→ TASK STATEMENT
Reproduce the blog post about a Kennedy biography verbatim between "Monday, January 06, 2014" and "The Great Bridge!])", inclusive.

→ EXTRACT PROVIDED
■ ■ ■

Monday, January 06, 2014

What I liked in 2013 - An Unfinished Life: John F. Kennedy, 1917-1963

You'd think I'd have had enough of the Kennedy story.  The whole story feels like an overused tragedy.  I've heard enough Kennedy stories to satisfy my curiosity and taint my view of the American presidency.  However, Professor of History Robert Dallek produced a book so engaging, I had to get all the way through it.  OK, so this book came out 10 years ago, but I read it in 2013.  Appropriately 50-year mark of Kennedy's death.

(To be honest, An Unfinished Life: John F. Kennedy, 1917-1963 sat on my shelf for just about as long as Kennedy was in the White House before I surrendered to it.  Still far from being my record [looking at you, The Great Bridge!])

After being exposed to so many John F. Kennedy books, interviews, documentaries, docudramas, articles and essays, Dallek may have just nailed me down on my opinion of John F. Kennedy the President and John F. Kennedy the man.  The President was a very good leader.  The man was a very bad person.

■ ■ ■

→ DATASET CONTENT
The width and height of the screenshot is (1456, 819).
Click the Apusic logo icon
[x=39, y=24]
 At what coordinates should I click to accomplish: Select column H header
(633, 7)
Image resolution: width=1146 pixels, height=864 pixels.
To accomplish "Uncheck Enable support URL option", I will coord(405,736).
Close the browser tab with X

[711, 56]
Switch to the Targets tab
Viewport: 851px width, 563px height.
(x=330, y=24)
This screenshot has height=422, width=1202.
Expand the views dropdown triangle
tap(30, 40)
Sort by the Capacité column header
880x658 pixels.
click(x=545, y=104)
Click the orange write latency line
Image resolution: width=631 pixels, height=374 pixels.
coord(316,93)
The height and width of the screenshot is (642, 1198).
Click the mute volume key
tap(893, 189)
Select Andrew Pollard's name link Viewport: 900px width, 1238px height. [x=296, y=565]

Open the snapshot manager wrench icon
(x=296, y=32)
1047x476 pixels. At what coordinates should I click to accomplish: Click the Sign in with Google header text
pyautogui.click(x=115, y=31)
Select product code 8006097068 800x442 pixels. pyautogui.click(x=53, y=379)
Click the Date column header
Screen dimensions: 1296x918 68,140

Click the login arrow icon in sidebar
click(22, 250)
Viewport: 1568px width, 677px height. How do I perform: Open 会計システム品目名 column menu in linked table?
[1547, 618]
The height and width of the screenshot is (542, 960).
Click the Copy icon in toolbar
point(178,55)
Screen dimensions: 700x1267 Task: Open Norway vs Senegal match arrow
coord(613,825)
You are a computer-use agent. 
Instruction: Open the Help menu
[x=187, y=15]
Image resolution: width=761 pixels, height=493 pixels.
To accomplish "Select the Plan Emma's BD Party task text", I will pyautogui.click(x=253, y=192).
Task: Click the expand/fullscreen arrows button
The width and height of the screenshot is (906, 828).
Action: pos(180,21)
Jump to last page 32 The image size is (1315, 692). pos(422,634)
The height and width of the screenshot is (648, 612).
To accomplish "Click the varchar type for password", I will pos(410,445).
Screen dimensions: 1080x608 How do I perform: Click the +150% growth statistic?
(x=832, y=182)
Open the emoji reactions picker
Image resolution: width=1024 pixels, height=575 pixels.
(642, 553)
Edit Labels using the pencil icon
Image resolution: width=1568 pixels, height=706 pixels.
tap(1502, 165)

■ ■ ■

→ RESPONSE AREA
Monday, January 06, 2014

What I liked in 2013 - An Unfinished Life: John F. Kennedy, 1917-1963

You'd think I'd have had enough of the Kennedy story.  The whole story feels like an overused tragedy.  I've heard enough Kennedy stories to satisfy my curiosity and taint my view of the American presidency.  However, Professor of History Robert Dallek produced a book so engaging, I had to get all the way through it.  OK, so this book came out 10 years ago, but I read it in 2013.  Appropriately 50-year mark of Kennedy's death.

(To be honest, An Unfinished Life: John F. Kennedy, 1917-1963 sat on my shelf for just about as long as Kennedy was in the White House before I surrendered to it.  Still far from being my record [looking at you, The Great Bridge!])